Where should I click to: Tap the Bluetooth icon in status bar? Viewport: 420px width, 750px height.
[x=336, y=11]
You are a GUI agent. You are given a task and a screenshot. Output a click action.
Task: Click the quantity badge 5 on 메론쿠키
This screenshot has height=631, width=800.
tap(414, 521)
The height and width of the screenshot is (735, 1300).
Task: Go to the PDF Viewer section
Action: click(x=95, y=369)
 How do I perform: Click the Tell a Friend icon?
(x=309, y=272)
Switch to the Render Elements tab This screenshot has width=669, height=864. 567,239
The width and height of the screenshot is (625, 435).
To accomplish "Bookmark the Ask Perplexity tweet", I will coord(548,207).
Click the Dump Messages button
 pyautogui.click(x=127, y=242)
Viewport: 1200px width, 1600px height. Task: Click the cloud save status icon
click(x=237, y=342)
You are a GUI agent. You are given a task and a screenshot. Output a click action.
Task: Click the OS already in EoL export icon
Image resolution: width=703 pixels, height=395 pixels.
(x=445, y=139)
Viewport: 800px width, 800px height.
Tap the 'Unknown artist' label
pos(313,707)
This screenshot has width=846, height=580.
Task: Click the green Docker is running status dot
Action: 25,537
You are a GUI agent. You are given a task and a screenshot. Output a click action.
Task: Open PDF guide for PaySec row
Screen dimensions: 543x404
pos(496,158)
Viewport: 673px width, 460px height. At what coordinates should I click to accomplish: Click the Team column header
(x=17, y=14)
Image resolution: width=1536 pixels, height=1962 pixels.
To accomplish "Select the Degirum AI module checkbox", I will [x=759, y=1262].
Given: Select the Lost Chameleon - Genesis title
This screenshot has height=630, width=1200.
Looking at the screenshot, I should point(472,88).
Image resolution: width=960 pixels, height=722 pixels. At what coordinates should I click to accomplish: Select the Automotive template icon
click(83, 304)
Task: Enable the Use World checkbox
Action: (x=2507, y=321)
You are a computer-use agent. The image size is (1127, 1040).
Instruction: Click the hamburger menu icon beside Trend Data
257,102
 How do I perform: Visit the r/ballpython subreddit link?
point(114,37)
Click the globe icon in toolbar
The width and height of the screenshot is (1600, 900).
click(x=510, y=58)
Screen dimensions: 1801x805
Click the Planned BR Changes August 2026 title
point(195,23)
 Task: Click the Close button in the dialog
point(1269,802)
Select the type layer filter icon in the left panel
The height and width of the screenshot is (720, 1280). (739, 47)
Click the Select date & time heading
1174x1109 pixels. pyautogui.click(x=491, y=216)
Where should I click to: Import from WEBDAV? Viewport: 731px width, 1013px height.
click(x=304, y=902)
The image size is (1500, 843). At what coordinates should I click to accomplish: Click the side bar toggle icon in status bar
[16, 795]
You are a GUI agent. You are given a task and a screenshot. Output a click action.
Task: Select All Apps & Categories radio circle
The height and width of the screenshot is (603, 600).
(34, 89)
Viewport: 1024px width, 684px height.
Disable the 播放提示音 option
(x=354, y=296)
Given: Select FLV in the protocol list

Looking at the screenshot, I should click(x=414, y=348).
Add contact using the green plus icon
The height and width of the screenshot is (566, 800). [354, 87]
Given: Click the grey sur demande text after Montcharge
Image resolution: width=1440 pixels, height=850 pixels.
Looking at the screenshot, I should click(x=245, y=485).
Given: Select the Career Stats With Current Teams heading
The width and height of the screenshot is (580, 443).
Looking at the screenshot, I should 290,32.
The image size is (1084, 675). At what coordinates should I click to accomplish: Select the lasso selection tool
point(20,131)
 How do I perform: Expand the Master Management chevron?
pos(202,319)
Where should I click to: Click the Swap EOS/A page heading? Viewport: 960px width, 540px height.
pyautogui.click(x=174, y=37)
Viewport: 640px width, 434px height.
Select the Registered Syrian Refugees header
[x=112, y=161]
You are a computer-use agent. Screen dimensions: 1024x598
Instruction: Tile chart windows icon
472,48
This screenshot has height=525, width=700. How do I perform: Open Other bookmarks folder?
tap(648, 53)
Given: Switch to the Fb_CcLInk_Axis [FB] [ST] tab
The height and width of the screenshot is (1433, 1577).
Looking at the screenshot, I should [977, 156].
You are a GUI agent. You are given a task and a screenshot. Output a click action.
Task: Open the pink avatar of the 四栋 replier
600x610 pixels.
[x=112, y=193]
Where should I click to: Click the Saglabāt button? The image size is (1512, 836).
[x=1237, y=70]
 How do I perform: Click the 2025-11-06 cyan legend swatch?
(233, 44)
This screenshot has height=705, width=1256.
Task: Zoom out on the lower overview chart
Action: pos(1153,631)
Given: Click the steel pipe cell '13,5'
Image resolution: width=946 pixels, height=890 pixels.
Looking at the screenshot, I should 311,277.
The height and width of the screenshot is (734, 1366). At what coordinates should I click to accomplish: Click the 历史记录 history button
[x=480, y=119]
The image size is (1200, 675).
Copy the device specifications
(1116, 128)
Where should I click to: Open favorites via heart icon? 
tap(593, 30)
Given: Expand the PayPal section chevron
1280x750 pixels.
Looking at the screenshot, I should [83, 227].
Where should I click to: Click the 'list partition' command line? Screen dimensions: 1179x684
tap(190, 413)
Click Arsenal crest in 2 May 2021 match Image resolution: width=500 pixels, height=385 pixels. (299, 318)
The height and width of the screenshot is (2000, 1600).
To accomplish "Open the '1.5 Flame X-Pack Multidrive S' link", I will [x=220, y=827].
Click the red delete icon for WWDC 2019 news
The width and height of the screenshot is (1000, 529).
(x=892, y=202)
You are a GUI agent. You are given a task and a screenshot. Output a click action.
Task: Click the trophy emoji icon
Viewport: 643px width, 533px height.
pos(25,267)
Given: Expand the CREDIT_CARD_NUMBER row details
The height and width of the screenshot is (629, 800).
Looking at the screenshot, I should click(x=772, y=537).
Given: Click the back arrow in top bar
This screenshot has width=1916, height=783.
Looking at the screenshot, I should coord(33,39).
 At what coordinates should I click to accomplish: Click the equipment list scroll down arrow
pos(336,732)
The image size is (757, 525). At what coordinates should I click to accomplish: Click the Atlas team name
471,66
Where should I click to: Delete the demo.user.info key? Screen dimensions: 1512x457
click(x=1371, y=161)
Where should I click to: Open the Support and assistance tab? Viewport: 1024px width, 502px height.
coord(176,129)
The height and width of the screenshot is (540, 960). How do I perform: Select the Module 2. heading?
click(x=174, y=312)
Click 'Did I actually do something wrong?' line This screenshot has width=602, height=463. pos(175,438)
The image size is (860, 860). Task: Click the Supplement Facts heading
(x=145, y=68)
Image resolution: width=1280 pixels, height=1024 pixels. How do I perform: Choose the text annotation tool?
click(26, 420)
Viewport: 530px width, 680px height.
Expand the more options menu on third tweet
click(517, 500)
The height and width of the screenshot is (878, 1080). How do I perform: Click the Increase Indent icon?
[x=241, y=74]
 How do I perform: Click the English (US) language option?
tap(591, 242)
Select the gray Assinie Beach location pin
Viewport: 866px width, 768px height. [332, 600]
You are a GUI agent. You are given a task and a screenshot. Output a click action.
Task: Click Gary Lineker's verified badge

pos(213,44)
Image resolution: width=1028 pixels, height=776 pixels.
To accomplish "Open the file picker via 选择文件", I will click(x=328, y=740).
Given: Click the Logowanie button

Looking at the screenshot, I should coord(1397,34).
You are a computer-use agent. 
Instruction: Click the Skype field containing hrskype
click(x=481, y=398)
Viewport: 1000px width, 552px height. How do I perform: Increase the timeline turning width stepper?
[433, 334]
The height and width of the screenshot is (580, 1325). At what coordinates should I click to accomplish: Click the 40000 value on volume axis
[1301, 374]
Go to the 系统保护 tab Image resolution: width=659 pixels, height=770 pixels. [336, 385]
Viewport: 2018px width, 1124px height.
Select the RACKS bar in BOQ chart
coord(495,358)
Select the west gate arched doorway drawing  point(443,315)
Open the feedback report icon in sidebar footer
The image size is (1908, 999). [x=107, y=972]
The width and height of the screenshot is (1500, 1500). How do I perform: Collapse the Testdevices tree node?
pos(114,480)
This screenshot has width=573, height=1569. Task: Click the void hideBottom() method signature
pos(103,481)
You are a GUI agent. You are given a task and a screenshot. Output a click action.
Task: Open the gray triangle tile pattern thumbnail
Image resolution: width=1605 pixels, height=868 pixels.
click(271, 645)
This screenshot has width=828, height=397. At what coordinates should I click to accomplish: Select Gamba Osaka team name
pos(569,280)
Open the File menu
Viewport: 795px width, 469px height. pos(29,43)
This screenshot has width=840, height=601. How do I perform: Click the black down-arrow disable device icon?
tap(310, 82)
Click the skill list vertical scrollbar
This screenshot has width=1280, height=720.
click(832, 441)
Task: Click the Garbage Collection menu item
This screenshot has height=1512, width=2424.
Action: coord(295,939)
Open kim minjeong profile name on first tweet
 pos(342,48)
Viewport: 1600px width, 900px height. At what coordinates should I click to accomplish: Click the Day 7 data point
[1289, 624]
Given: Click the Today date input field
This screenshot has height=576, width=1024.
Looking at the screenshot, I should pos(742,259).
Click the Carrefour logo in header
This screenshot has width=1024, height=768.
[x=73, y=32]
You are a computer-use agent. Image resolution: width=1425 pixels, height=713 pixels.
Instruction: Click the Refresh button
◇ ◇ ◇
**About this exercise**
Among the records, find each line where the word "Switch" occurs, and copy it.

**Task answer**
Switch to the Render Elements tab This screenshot has width=669, height=864. 567,239
Given: Switch to the Fb_CcLInk_Axis [FB] [ST] tab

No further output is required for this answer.